Thanks UN, but you are too late. Facebook’s already handling it!
If you still believe that governmental bodies will be the drivers of societal and infrastructural change, your perception might not be up to date. In the past, several organizations such as local governments or supra-national bodies such as the UN have been seen as responsible to intervene in global issues. However businesses are nowadays proving to be entities driving important societal and infrastructural changes, both at a local and international level. Businesses are increasingly “fixing” institutional voids in emerging economies where public bodies have not tackled these problems efficiently. An example of this would be Facebook’s initiative to make world-wide internet access available.

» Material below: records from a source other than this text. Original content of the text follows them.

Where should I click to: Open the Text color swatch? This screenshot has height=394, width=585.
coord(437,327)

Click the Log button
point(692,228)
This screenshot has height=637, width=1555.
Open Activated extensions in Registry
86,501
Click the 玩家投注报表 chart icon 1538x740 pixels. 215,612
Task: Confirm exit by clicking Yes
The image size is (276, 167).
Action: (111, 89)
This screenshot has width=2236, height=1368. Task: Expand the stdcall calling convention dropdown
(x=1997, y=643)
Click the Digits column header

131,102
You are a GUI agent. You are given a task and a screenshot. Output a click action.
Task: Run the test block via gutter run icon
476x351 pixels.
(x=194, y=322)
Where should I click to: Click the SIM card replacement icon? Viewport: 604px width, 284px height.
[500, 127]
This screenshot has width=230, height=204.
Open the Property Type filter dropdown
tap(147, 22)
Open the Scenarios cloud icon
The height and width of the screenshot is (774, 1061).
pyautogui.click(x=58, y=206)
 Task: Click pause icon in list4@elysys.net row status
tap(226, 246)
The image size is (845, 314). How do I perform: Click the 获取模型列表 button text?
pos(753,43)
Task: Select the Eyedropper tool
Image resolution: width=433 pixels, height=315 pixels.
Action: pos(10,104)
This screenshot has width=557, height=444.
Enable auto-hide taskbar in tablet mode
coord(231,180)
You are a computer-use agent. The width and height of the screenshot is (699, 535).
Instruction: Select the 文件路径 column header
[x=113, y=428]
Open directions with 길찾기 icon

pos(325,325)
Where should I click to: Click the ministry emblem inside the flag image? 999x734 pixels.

Through its initiative Internet.org, the idea is to enable collaboration within the tech industry through partnership focused on challenging the great barriers developing countries face in terms of internet access, which Zuckerberg himself has outlined as a human right. Their offering pursues to make this access a 100 times more affordable, through a twofold strategy: reducing both the cost and the amount of data, two pillars in which Facebook believes it is able to successfully perform. Moreover, the task will not be addressed by Facebook alone; by collaborating with important players in today’s tech industry, the Internet.org partnership aids to get the best knowledge for the task possible. Additional partners participating in the initiative include Sony-Ericsson, Samsung, MediaTek, Qualcomm, Samsung and Eutelsat.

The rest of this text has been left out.